§ **Problem to solve**:
In the stretch of the article on behavior-driven penetration testing from "In this article" through "the client either.", replace "trust" with "rely on" and give that passage again.

Behavior-Driven Penetration Testing

Published in

neXenio

7 min readJan 21, 2019

“Hey, what happens if I put someone else’s user ID here?” — a similar thought has likely come to many software developers during their everyday routine. In this situation a developer has two options: either they continue the task they are currently working on and probably forget about the question they had in mind, or they go out of their way to check if their intuition is correct. Obviously, we want the developer to check. If their suspicion is correct the server might just grant unauthorized access to a resource, which means we are looking at a severe security flaw.

The scenario above exemplifies why it is important to make it as easy as possible to test if a suspected security issue is present. At neXenio, we adapted the Behavior-Driven Development (BDD) approach in order to conceive penetration tests and execute them on our software. The setup we created allows us to build penetration tests very quickly and integrates well with the rest of our testing infrastructure. Here’s what it looks like in action:

In this article we want to present the infrastructure we built. We will detail the requirements we had, our design decisions arising from them, and discuss the system we implemented.

Requirements to a Penetration Testing Infrastructure

In order to explain how we arrived at the system we implemented we must briefly consider our environment at neXenio: The software we want to penetration test is a classic client-server application based on a REST architecture. It has, however, high demands regarding security. We employ end-to-end encryption and a zero-knowledge principle in order to ensure the client does not have to trust the server. But we don’t want our server to blindly trust the client either.

§ **Listing**:
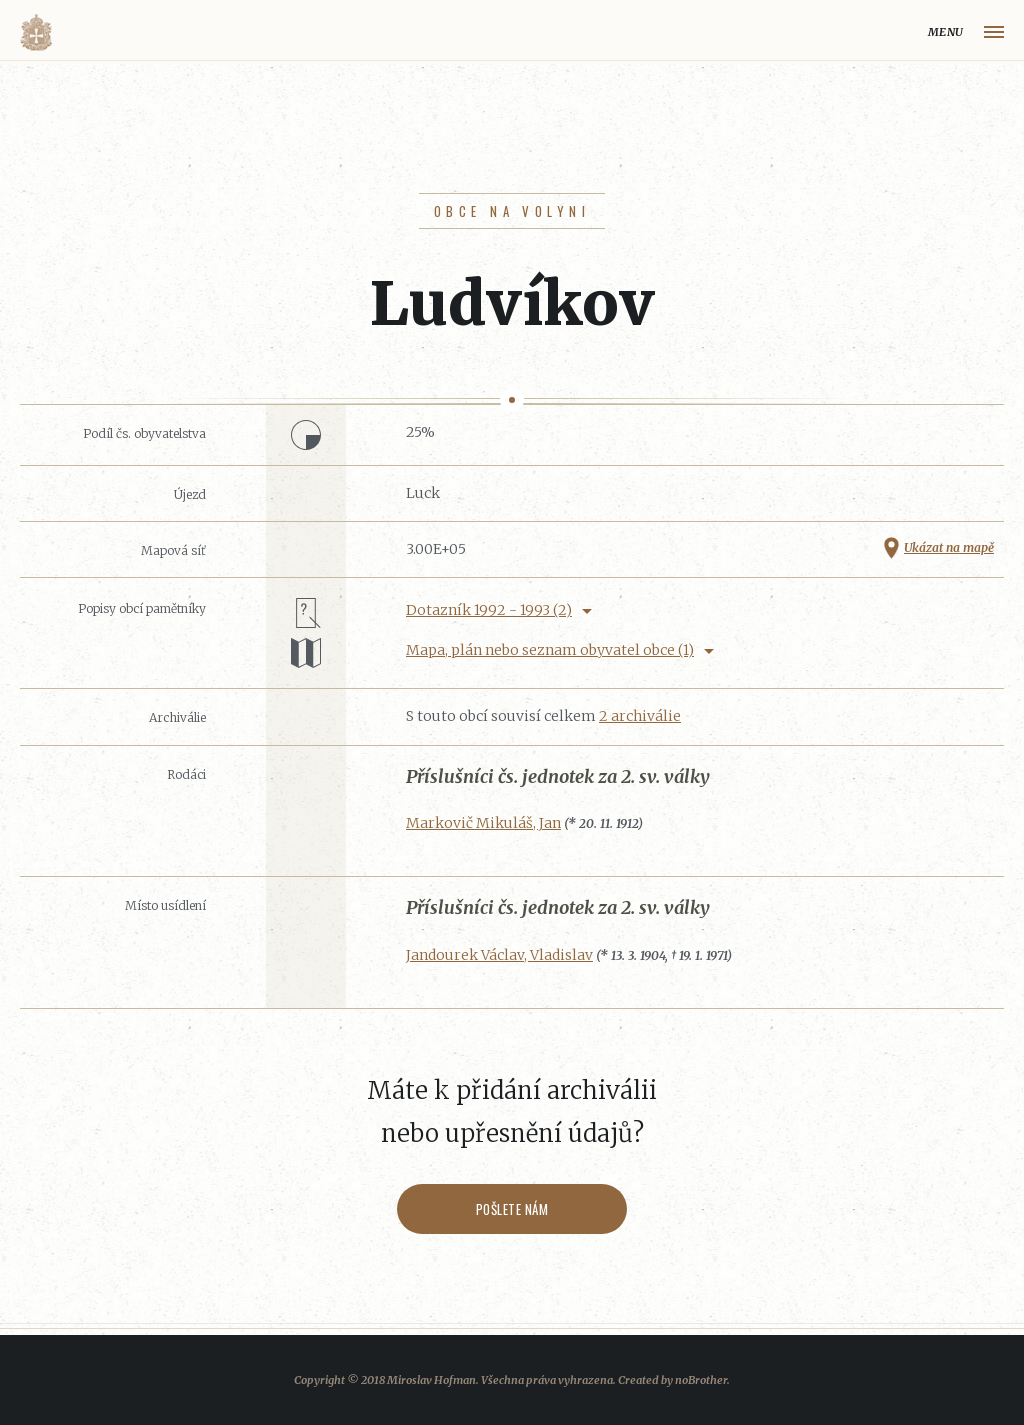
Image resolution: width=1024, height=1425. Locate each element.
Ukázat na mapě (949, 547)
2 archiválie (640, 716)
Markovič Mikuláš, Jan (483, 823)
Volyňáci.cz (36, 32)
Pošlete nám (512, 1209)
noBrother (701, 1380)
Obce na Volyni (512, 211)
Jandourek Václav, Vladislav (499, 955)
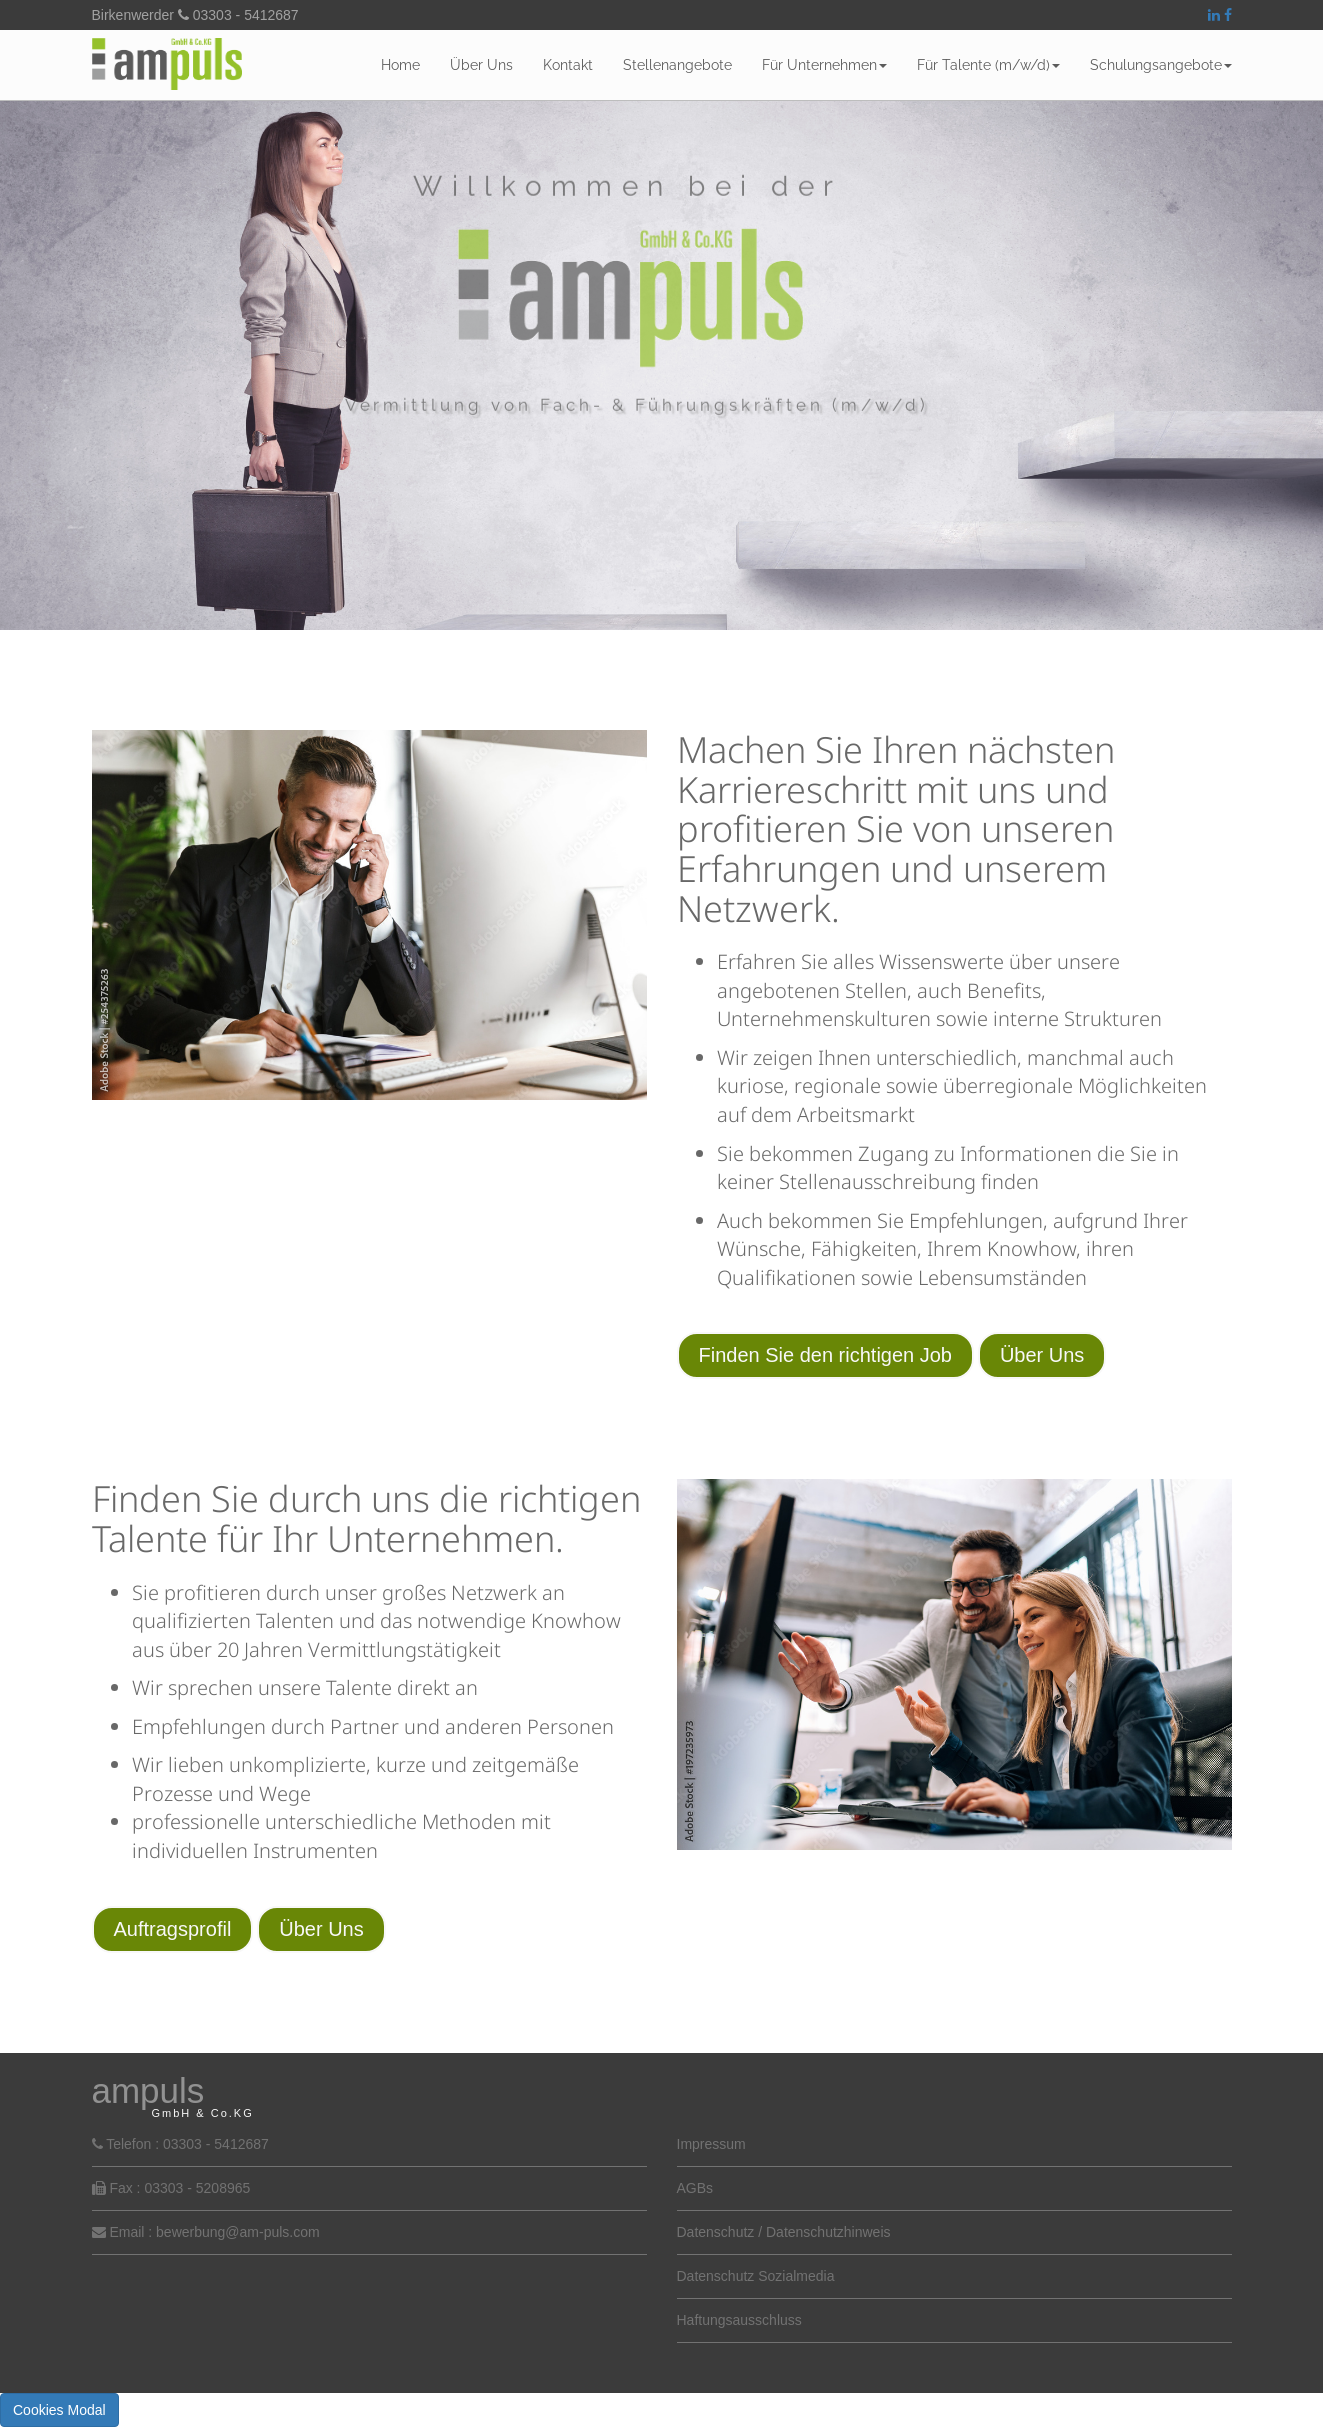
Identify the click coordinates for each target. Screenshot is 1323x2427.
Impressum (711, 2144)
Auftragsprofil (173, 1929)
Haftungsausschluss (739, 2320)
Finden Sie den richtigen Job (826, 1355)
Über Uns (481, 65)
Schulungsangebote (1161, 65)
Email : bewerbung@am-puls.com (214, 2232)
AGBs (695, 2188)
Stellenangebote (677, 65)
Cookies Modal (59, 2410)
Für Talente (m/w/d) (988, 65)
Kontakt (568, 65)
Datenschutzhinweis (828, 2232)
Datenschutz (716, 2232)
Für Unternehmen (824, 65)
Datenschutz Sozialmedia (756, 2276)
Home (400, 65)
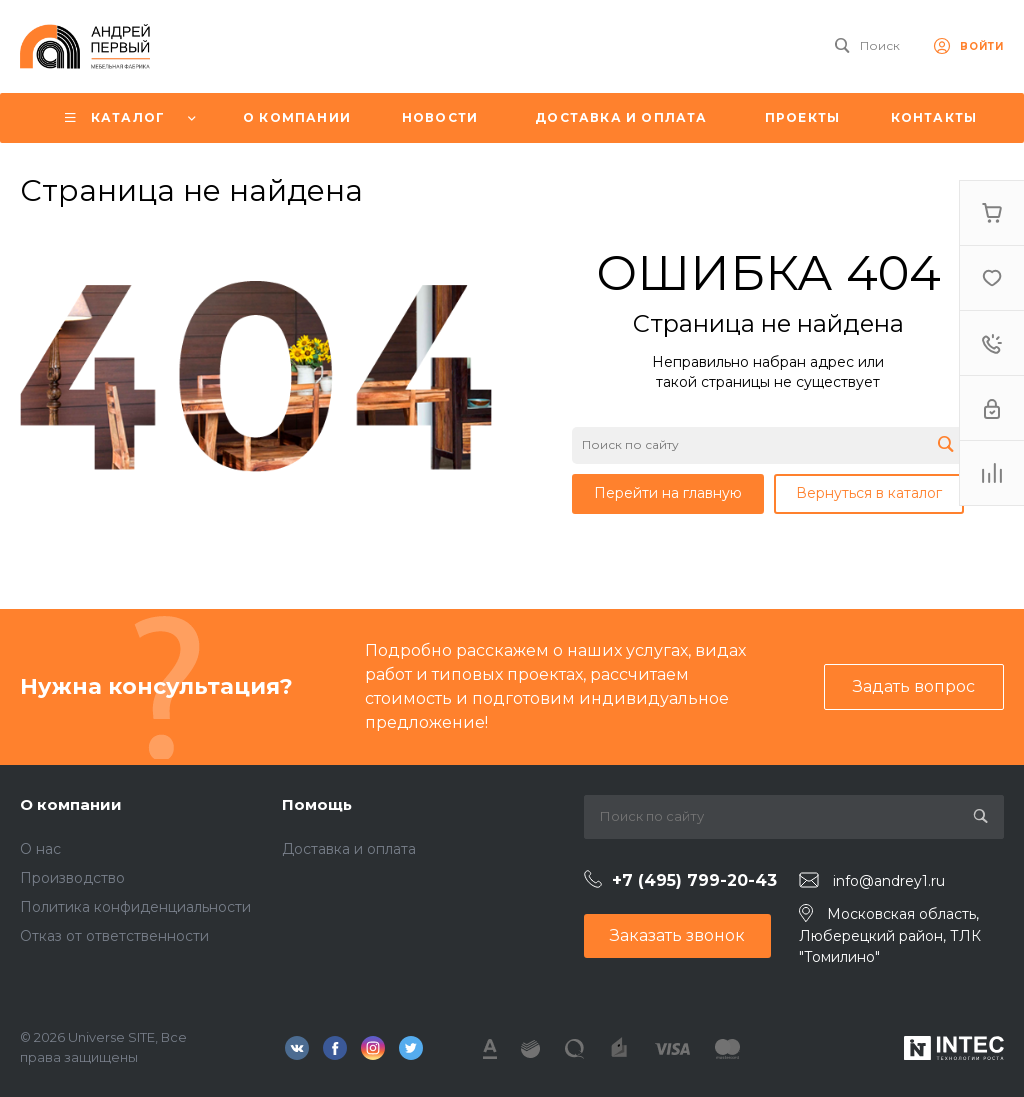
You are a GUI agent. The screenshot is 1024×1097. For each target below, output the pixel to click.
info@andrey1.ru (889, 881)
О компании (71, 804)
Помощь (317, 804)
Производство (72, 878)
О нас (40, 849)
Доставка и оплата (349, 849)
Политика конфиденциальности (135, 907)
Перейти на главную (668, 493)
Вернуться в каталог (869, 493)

§ **Finished answer**:
In this article we want to present the infrastructure we built. We will detail the requirements we had, our design decisions arising from them, and discuss the system we implemented.

Requirements to a Penetration Testing Infrastructure

In order to explain how we arrived at the system we implemented we must briefly consider our environment at neXenio: The software we want to penetration test is a classic client-server application based on a REST architecture. It has, however, high demands regarding security. We employ end-to-end encryption and a zero-knowledge principle in order to ensure the client does not have to rely on the server. But we don’t want our server to blindly rely on the client either.